- **What is required**:
Please return, exactly and only, the lines beginning at the top of the entries below and ending with the line containing "Task: Select the Our Mission slide title"; keep out the pictures.

Dataset records

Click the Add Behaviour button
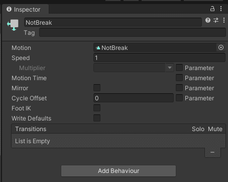228x182 pixels. (x=119, y=171)
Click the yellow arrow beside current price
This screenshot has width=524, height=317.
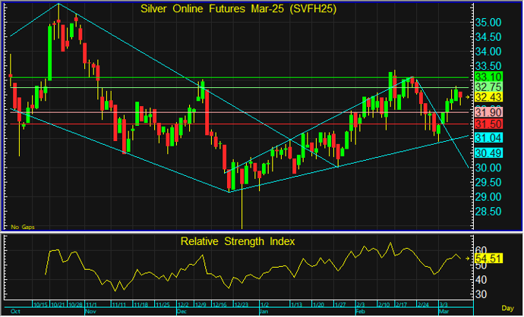point(468,97)
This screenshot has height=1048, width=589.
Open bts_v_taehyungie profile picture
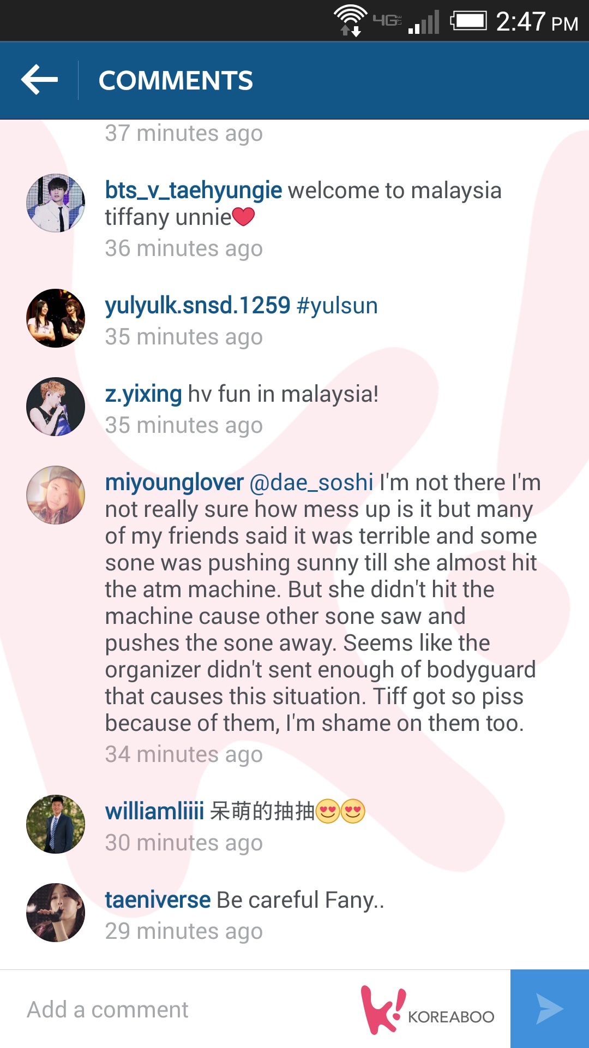point(56,203)
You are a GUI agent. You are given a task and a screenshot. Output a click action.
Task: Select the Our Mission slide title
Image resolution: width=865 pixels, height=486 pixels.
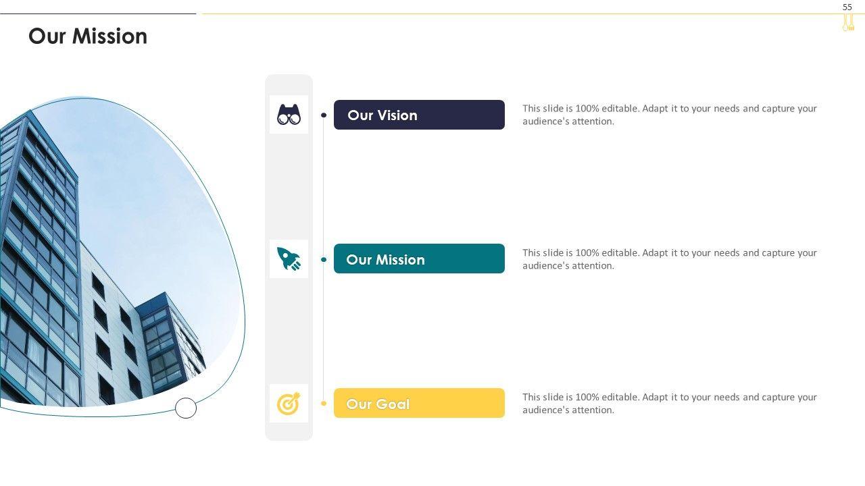pyautogui.click(x=88, y=36)
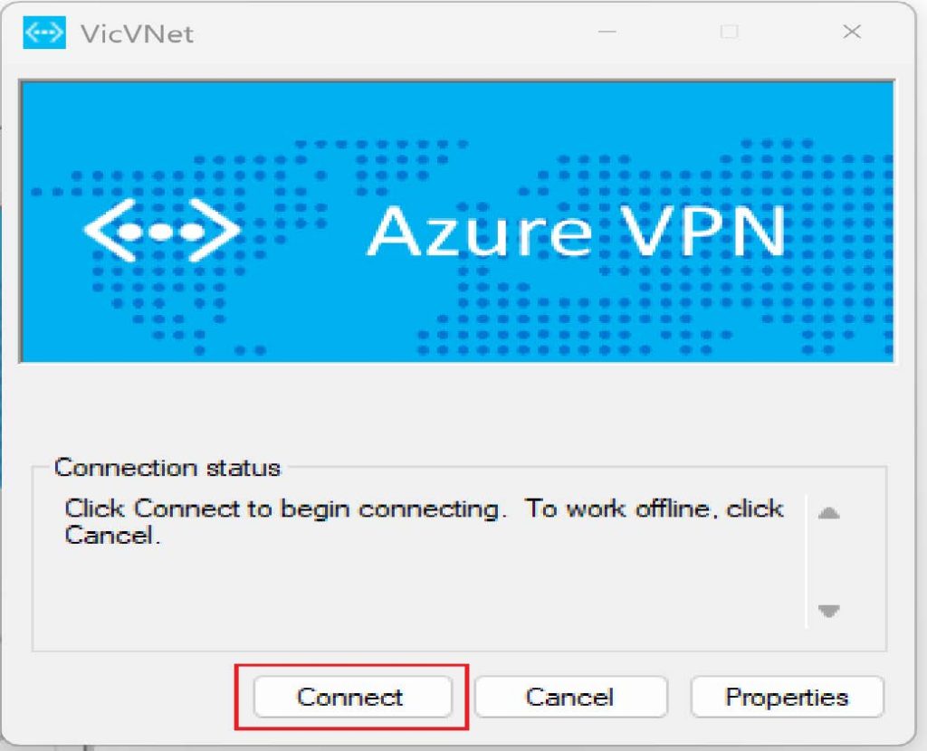Viewport: 927px width, 751px height.
Task: Click the word "Cancel." in status message
Action: [111, 536]
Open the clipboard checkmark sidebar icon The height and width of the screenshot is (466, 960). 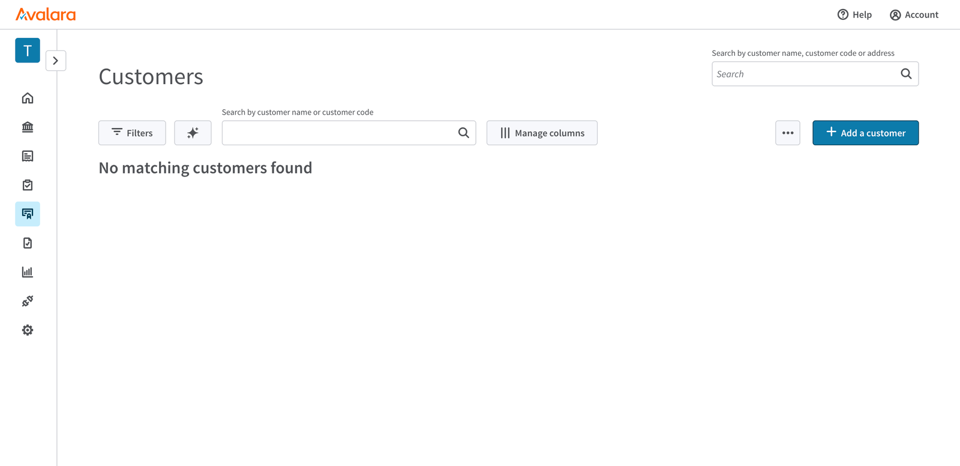(28, 185)
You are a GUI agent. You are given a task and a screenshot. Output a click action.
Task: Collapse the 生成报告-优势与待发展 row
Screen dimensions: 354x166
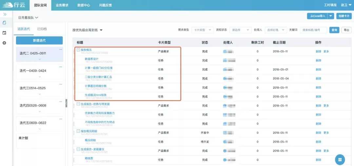(x=78, y=104)
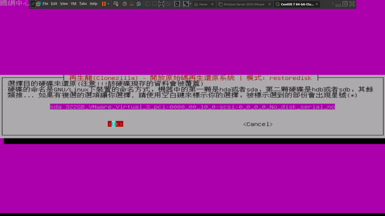This screenshot has width=385, height=216.
Task: Revert to the previous snapshot icon
Action: (x=132, y=4)
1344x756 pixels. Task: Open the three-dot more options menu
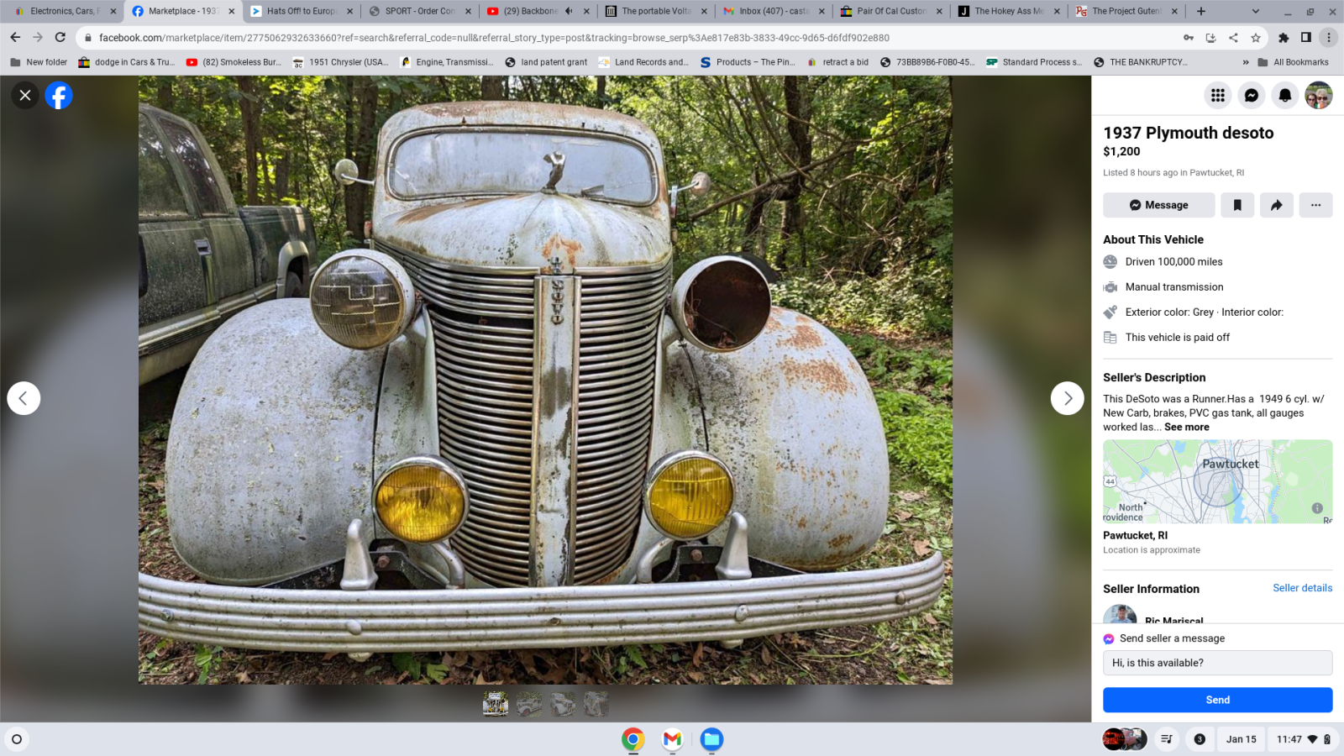(x=1315, y=205)
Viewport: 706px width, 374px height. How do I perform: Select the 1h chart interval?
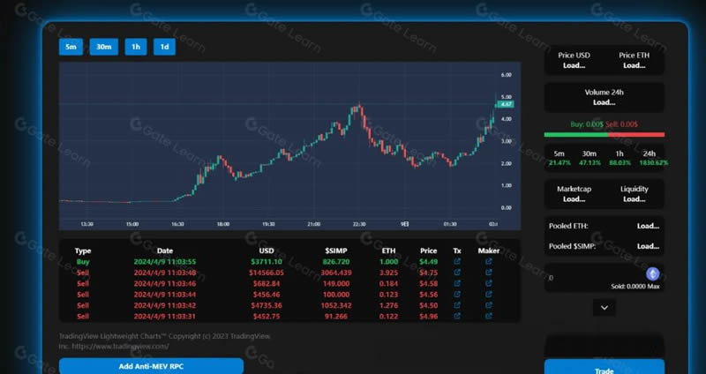pos(135,47)
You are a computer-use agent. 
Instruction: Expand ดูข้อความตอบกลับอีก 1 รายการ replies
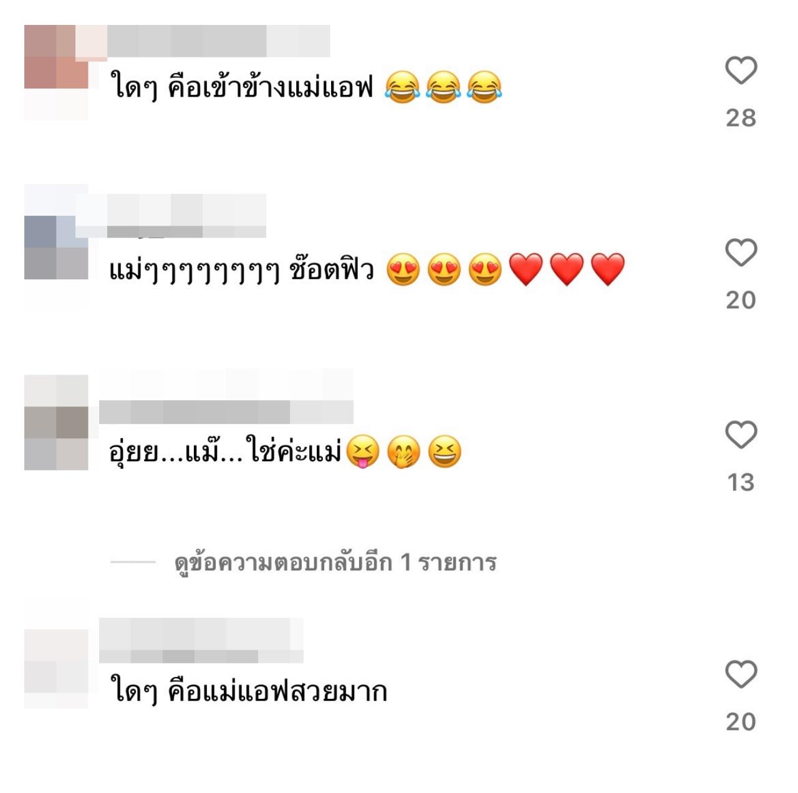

- **Response**:
Click the Add Behaviour button
228x182 pixels. (x=119, y=171)
Click the yellow arrow beside current price
This screenshot has width=524, height=317.
point(468,97)
This screenshot has height=1048, width=589.
Open bts_v_taehyungie profile picture
point(56,203)
You are a GUI agent. You are given a task and a screenshot. Output a click action.
Task: Select the Our Mission slide title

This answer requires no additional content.